Designability: keep application design simple and flexible.

The standard overall design that meets these goals consists of loosely-connected tiers (i.e. levels) of replicated, task-focused servers.

Front-end servers have no long-term state; they are cloned.
Load-balancing software and/or hardware spreads requests across multiple front-end servers, and includes failure detection.
Persistent content is partitioned across multiple back-end servers.
Back-end servers are grouped into partitions.

Application complexity is managed by specialization: different servers perform different functions. Manageability and scalability are often achieved in part by outsourcing, i.e. remote hosting. A specialized company installs the servers near a main Internet access point.

Usability issue: provide limited functionality even if some backends are unavailable, e.g. let users send mail even if they cannot read messages; let users see the catalog even if they cannot place orders.

Availability/security issues: prevent a script failure from crashing the web server, prevent failure on one server from being repeated on identical servers.

SECURITY DOMAINS

Security is a vital issue with at least two aspects: protect servers from attacks, and also protect data from theft. Security is based on multiple separate security zones. Each zone is protected by a firewall, i.e. network packet filter. Typically there are at least three zones: the public Internet, a public-facing so-called "demilitarized zone," abbreviated DMZ, and a private zone with sensitive data.

A security mechanism, for example the use of security domains, has three major objectives:

prevent unauthorized disclosure (privacy)
prevent unauthorized modification (integrity)
prevent denial-of-service attacks (availability).
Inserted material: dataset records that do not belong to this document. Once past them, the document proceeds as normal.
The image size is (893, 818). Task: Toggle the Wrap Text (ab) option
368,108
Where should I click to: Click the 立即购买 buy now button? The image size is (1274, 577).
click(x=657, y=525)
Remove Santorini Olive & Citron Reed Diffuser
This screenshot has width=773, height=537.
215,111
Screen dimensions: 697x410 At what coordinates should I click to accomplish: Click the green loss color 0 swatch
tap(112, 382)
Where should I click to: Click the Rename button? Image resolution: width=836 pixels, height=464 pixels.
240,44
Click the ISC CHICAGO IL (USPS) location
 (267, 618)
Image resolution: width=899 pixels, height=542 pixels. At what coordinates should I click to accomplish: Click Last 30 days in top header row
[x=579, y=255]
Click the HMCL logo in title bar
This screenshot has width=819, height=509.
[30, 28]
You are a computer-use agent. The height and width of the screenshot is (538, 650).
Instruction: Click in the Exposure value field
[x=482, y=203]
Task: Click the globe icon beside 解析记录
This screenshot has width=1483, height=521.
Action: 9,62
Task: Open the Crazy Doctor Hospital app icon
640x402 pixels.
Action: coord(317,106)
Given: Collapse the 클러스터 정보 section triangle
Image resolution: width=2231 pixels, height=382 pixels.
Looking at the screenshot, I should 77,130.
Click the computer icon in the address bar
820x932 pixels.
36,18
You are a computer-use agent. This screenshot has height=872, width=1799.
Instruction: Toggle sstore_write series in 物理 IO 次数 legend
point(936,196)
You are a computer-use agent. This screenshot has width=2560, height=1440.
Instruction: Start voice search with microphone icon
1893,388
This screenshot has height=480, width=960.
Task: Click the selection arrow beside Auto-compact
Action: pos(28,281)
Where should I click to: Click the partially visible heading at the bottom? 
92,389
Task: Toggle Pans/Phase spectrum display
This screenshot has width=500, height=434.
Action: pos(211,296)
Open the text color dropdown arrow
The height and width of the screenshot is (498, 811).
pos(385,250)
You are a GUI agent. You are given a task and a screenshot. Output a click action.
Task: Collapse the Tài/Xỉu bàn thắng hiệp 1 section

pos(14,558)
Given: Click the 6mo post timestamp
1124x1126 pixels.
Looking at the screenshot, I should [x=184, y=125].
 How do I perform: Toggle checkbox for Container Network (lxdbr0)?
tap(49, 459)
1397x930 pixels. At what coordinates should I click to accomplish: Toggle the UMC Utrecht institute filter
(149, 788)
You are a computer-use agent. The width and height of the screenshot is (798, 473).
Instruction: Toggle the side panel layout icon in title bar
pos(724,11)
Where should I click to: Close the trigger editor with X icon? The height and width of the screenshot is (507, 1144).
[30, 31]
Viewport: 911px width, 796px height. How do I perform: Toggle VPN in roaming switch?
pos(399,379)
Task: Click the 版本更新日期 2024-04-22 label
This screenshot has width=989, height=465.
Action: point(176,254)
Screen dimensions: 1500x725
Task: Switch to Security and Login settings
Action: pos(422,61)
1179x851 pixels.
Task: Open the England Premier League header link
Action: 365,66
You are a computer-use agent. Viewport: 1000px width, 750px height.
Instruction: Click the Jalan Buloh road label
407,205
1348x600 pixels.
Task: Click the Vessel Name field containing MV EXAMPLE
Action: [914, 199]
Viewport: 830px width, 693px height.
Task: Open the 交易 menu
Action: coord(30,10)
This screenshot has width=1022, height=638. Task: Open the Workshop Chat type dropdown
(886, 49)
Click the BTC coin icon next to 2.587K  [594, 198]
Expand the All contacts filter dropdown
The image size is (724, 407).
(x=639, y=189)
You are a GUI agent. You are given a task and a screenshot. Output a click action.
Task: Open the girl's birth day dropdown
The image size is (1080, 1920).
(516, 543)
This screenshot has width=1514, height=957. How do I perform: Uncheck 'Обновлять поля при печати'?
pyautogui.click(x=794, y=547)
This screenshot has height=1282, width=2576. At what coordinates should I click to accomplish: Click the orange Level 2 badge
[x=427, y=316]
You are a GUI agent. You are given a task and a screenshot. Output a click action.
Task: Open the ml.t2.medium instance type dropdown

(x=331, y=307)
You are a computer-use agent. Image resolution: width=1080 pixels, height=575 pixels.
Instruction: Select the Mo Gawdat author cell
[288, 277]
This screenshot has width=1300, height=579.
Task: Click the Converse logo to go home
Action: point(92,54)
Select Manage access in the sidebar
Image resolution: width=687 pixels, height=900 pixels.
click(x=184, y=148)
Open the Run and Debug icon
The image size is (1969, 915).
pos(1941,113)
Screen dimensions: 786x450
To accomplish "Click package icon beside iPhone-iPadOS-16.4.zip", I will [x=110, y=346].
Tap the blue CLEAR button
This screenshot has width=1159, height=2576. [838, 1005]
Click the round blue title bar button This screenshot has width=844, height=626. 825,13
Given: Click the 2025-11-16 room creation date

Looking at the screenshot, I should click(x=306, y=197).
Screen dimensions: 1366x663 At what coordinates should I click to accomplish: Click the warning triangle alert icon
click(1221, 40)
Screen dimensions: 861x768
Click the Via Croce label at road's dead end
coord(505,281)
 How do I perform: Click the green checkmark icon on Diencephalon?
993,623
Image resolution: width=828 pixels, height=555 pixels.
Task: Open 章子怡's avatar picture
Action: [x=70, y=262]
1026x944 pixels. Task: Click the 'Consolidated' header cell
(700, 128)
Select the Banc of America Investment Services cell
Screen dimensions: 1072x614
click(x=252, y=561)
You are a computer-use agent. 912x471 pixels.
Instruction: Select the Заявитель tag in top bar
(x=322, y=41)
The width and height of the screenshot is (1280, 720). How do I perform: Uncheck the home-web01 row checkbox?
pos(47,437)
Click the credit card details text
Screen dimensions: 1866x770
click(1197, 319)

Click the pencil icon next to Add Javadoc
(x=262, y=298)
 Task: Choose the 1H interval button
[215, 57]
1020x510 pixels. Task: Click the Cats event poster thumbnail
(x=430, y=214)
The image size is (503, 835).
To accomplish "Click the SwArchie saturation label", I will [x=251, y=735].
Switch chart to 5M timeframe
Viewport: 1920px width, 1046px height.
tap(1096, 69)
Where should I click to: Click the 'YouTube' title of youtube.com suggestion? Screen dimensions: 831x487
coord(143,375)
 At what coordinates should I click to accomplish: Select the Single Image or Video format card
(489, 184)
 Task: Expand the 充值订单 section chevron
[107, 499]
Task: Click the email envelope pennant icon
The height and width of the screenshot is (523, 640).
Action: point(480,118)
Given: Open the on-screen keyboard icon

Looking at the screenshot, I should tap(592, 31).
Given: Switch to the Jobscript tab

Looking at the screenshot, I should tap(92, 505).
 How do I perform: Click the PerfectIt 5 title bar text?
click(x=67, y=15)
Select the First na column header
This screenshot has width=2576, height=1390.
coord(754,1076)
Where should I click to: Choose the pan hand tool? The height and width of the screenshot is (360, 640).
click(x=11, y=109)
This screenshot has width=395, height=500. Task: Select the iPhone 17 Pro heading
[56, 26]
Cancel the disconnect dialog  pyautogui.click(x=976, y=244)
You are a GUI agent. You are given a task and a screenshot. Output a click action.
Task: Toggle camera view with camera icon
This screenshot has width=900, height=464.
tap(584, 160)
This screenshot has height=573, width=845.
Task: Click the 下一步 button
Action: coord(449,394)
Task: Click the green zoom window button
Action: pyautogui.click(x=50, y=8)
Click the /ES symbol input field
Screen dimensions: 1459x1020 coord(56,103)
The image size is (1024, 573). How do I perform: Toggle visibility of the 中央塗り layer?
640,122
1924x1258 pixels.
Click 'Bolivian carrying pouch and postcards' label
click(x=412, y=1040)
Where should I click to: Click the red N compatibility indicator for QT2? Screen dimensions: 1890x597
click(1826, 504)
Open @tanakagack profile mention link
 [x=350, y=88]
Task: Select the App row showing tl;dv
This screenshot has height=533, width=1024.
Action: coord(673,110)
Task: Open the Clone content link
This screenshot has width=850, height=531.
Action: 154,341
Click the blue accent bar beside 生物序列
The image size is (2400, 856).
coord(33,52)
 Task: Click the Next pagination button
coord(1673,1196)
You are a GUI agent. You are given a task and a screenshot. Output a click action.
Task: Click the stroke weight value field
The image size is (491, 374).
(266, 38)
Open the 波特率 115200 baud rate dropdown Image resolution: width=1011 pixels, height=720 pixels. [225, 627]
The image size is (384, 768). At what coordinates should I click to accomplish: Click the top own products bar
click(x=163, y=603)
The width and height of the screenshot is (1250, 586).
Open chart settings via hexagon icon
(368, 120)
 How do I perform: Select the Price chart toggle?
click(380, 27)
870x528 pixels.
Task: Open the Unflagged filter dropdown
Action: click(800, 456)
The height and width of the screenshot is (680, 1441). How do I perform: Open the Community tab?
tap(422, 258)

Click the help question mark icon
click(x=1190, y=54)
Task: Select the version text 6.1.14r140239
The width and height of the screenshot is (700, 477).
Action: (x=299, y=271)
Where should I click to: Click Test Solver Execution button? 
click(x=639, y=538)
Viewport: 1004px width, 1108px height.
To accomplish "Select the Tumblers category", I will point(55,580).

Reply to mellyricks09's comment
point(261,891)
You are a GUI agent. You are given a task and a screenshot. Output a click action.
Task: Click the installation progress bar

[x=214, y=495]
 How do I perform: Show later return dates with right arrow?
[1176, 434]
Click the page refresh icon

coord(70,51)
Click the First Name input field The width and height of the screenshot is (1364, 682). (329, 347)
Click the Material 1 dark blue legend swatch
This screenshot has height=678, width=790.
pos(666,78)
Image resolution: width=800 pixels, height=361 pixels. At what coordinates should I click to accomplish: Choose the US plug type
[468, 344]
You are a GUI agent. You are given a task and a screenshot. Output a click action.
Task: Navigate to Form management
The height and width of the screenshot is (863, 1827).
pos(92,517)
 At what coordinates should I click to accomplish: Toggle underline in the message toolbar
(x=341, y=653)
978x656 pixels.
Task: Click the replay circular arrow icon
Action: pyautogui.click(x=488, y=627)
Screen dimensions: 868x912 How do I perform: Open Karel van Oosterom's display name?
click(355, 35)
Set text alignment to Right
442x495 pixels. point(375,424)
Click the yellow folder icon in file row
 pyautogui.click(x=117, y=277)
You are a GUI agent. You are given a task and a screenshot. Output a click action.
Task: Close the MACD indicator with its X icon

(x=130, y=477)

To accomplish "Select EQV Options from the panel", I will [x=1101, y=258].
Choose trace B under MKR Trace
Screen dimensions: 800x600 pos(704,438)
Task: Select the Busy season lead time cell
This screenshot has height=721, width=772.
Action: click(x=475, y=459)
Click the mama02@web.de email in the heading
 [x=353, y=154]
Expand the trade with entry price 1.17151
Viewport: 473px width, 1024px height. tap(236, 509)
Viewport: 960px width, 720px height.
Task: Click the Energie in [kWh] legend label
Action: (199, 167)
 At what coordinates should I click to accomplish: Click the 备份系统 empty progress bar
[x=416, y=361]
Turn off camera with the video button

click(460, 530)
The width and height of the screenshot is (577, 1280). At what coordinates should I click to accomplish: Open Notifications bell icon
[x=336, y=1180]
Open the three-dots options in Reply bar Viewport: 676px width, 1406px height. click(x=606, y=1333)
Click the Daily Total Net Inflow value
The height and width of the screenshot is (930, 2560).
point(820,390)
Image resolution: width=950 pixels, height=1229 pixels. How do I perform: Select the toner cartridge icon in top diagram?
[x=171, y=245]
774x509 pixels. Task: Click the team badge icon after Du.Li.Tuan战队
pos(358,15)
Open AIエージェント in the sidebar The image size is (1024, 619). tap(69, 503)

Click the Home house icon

Security domains are regions with restricted and monitored communication. Domains may be geographical, organizational, by server type, by data type. Domains may be nested but preferably not overlapping.

A "firewall" is a device that inspects every packet of data coming into (or out of) a domain. Typically suspicious packets are simply dropped. Simple firewalls, known as packet filters, just look at the IP addresses and port numbers mentioned in packets.

Each frontend server in the DMZ has an operating system hardened for security. Firewalls separate it from the Internet and also from the internal network.

NETWORKING

A large web site will have several separate local-area networks (LAN):

One for connecting to the Internet, through multiple ISPs
One inside the DMZ connecting web servers to firewalls to temporary storage servers
The organization's secure internal network containing confidential data
A pre-existing corporate network.

Each security domain often has a separate management network that overlays the other networks. Management involves consoles, human monitors, and automated monitoring software. With a physically separate management network, each host has two network interface cards (at least).

Monitoring is based on logging, which can be a heavy network and storage load, up to 4000 gigabytes per day at Yahoo.

Clients benefit from multiple ISPs through a feature of standard Internet Domain Name Servers (DNS): round-robin behavior. If an IP address does not respond, the client just has to hit "reload."

All frontends at one ISP respond to the same IP address, which is handled by a load-balancer.